• [DATA FOR REVIEW]:
*****

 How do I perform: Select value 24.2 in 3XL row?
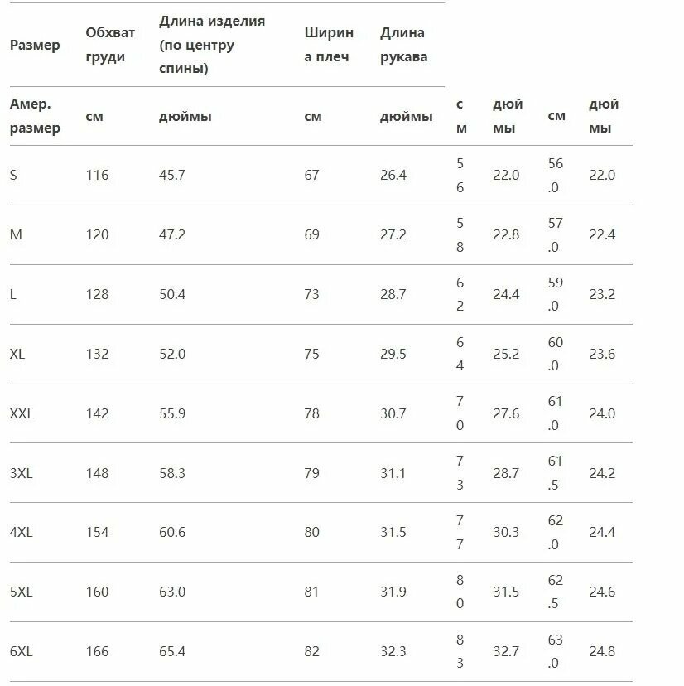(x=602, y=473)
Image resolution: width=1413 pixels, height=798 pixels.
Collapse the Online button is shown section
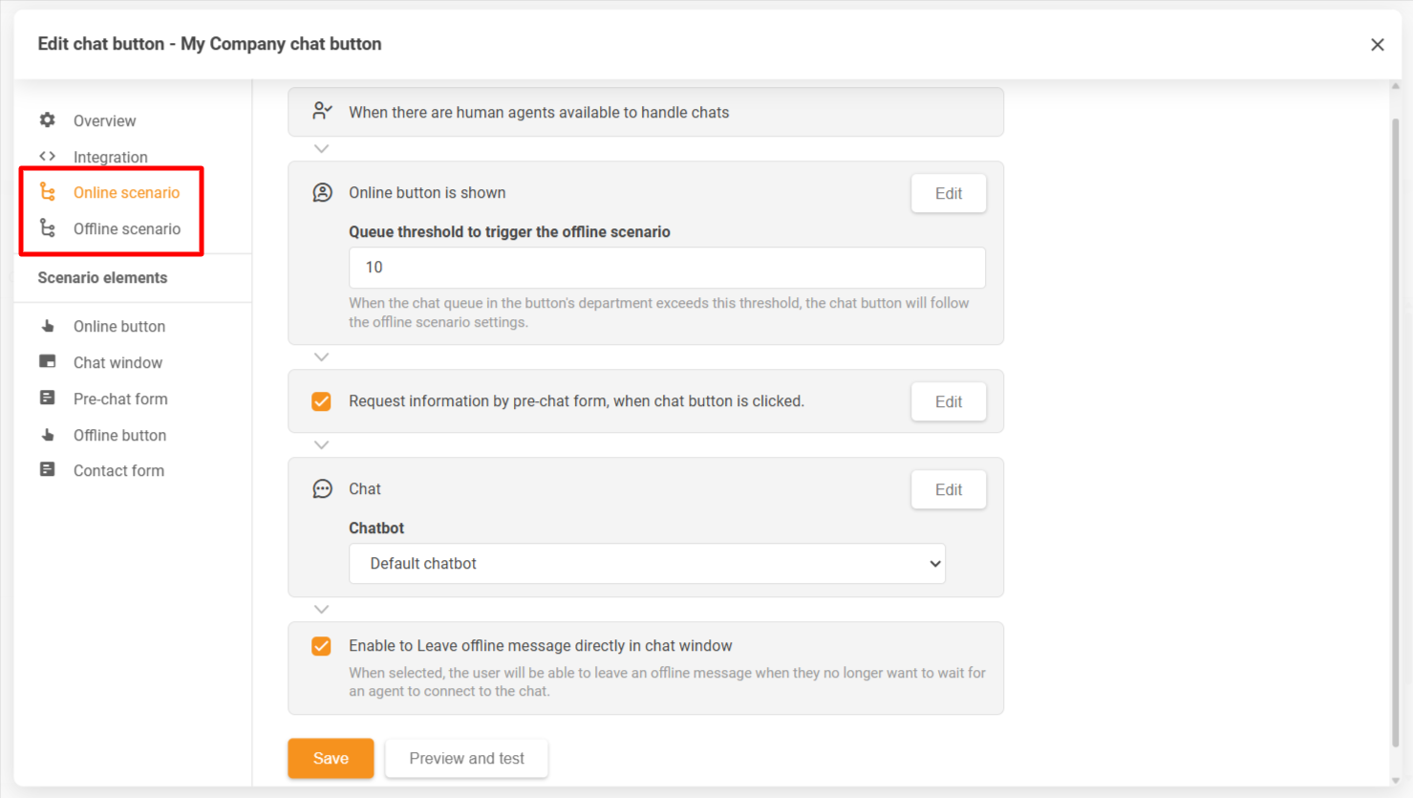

*****

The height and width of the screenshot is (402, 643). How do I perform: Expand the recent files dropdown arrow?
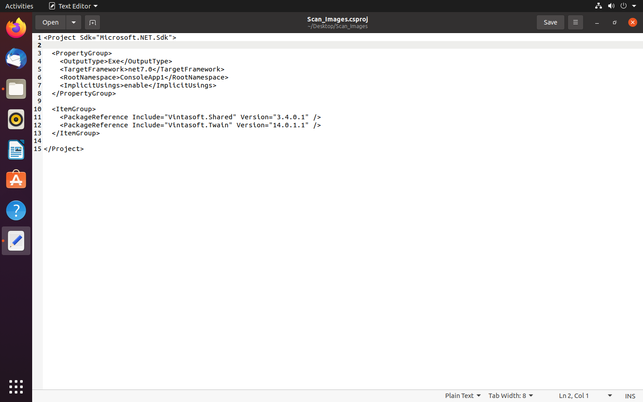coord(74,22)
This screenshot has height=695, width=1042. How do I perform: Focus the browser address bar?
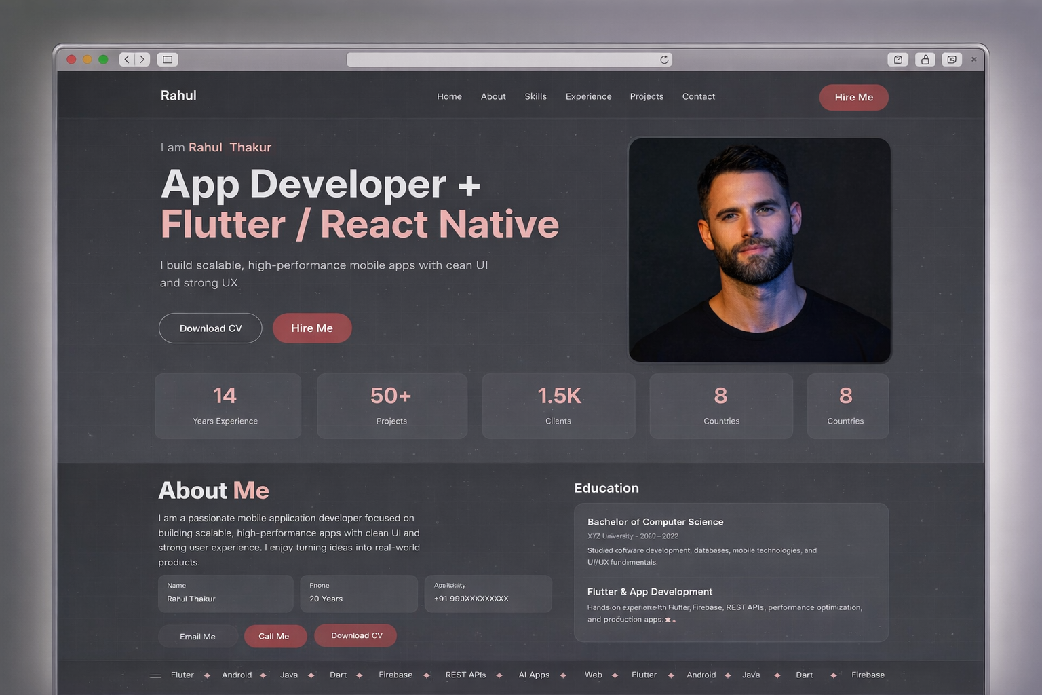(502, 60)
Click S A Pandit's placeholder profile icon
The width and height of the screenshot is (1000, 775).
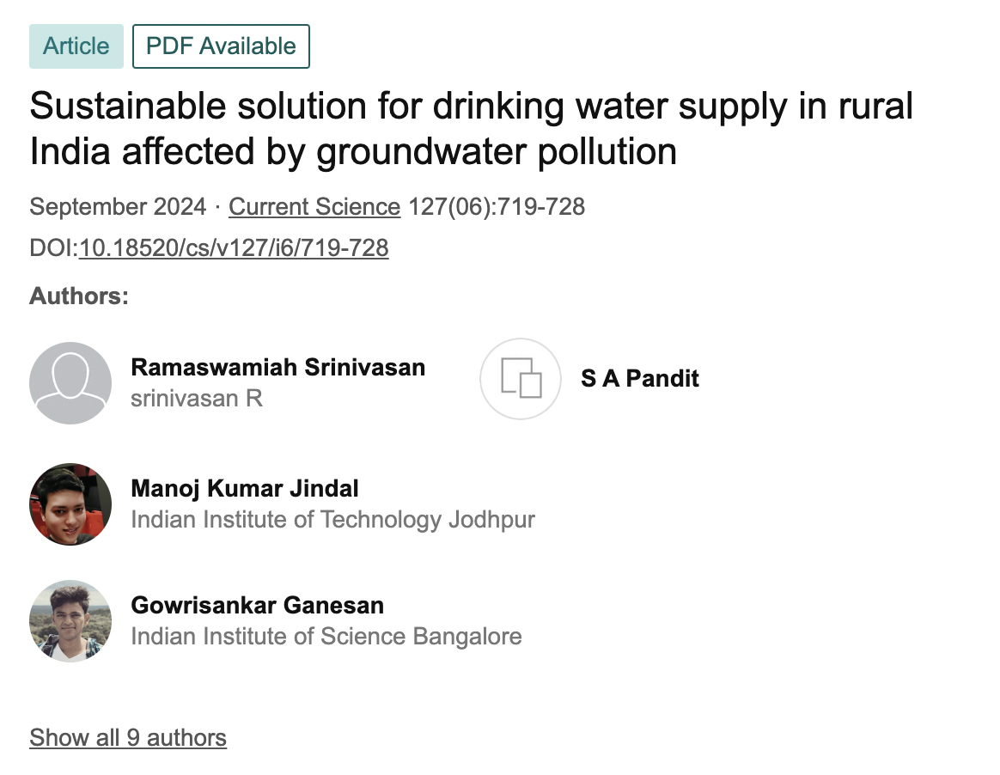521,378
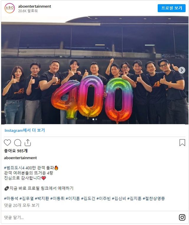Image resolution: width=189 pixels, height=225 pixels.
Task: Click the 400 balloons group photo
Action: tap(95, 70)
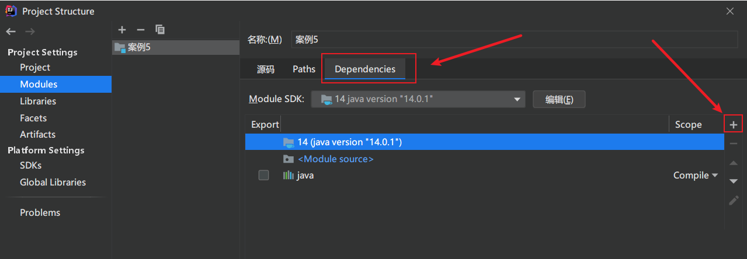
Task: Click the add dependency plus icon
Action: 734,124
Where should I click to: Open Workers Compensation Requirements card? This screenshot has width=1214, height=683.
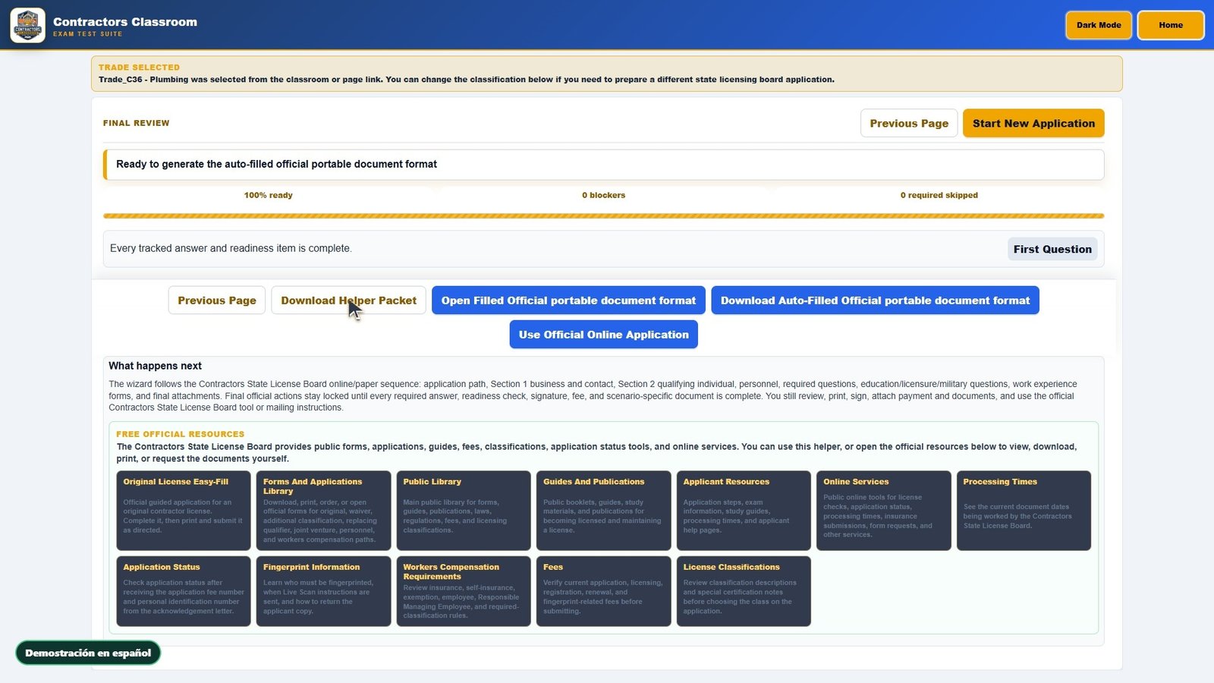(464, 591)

*****

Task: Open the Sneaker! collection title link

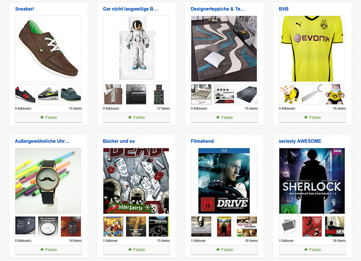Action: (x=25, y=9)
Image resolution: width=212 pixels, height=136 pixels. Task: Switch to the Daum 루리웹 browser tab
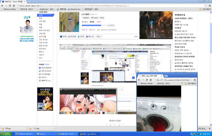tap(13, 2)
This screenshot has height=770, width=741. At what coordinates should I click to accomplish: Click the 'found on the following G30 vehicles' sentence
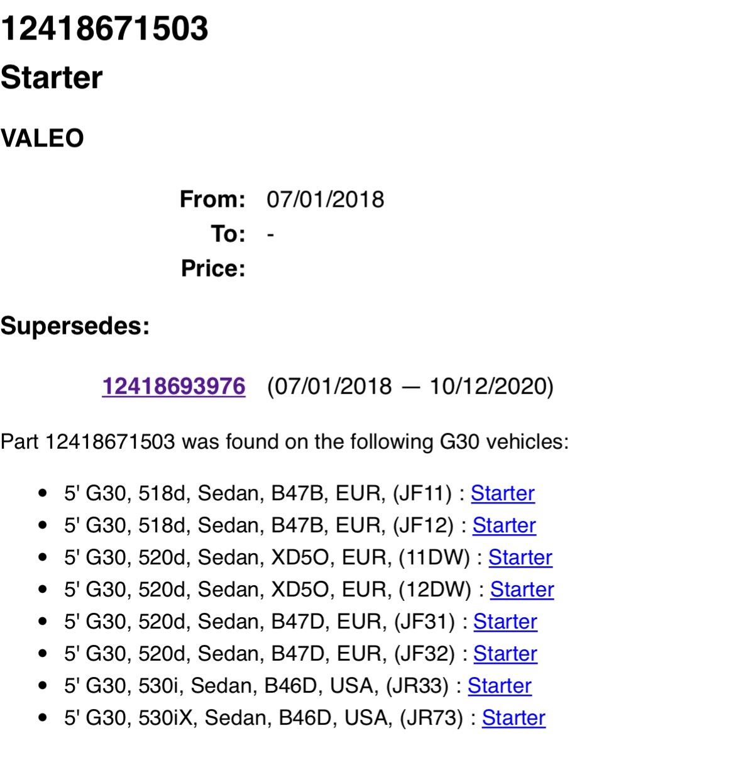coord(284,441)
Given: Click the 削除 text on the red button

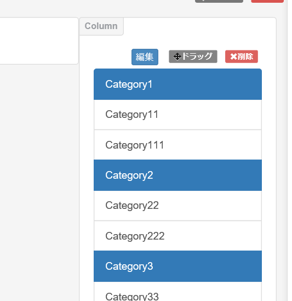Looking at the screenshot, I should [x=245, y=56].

*****

• [INSTRUCTIONS FOR THE TASK]: For the material above, give again only the lines starting at the line that contains "How do I perform: Select" and ending at the line that contains "Collapse the Online button is shown section". Pictures do not belong in the copy.

• [TASK RESPONSE]:
 How do I perform: Select value 24.2 in 3XL row?
(x=602, y=473)
Image resolution: width=1413 pixels, height=798 pixels.
Collapse the Online button is shown section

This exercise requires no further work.